While Greenfield said the move is likely, he added that investors might have to wait longer than expected for the deal to come through.
“Apple will need a lot of agreements between parties and networks that are still trying to figure out if they are friends or enemies or somewhere in between,” Greenfield
said. “Apple, however, could make a deal with DirecTV or Dish Network to develop a new TV interface or device that would provide live TV, a cloud-based DVR and a ‘TV Everywhere’ service that would send live signals to iPads and other mobile products.”
For Apple, a partnership agreement with a satellite operator would make more sense than a cable operator, as satellite maintains national rights to programming while cable operators do not.

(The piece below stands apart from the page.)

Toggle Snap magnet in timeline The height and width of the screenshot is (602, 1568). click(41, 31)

“Cable operators are regional, so Apple would have to partner with a bunch of them to get its Apple TV service off the ground,” said Greenfield. “The solution could be to partner with a TV provider with a national footprint that has little to lose with someone like Dish or DirecTV. And once those guys rake in the big money, the cable boys will come to their senses and eagerly partner with Apple as well.”
Greenfield believes that once consumers embrace the new Apple/satellite device, they would want their TV to offer the same services, which would open the door to Apple launching its own company-branded set. “Some analysts see Apple having some difficulty persuading the networks to allow their channels to be offered a la carte. The networks believe that program bundles, which are now offered by cable and satellite services, generate more revenue. This roadblock will delay the introduction of an Apple HDTV until at least 2013.”

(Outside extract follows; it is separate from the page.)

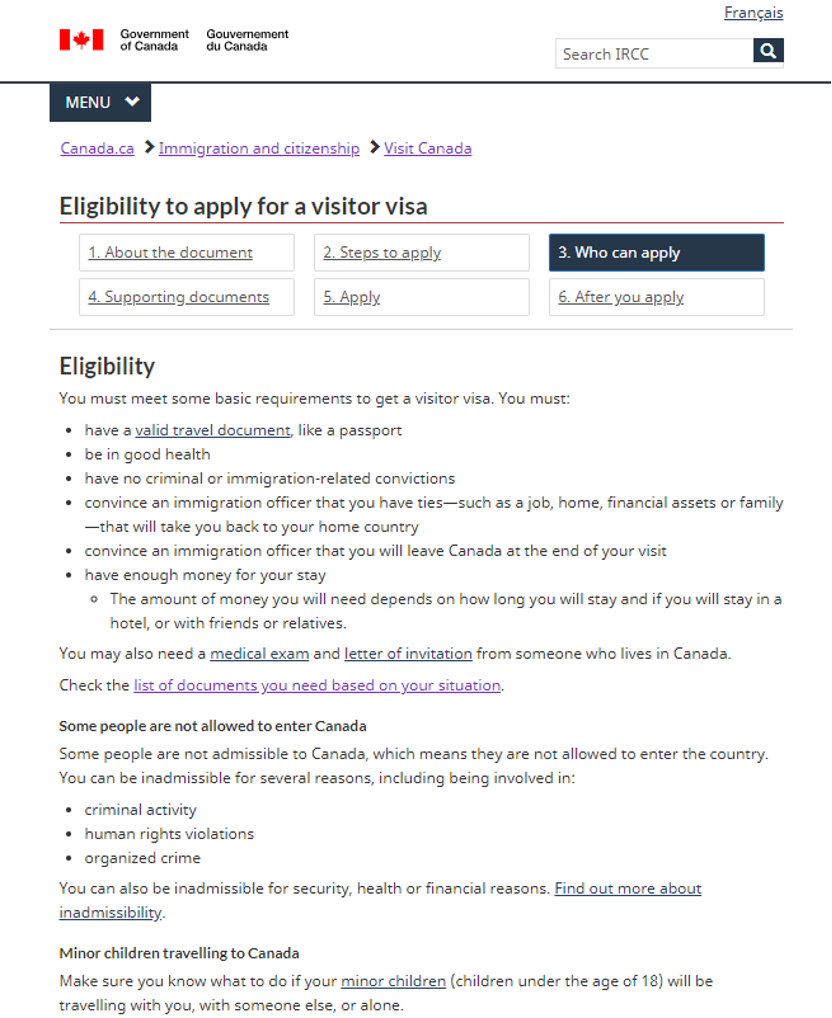Switch language to Français
The width and height of the screenshot is (832, 1018).
[x=753, y=13]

Greenfield also acknowledged that speculations around a new Apple TV product were fueled by the biography of Steve Jobs, in which the late CEO said that he “finally cracked” the challenge of building an integrated TV experience that’s easy to use. “Jobs essentially described the exact opposite of your typical cable TV experience, with its hundred-plus channel guide and its overwhelming remote controls,” said Greenfield. “In other words: For Apple to revolutionize television, it would have to offer access to linear TV, with a new interface.”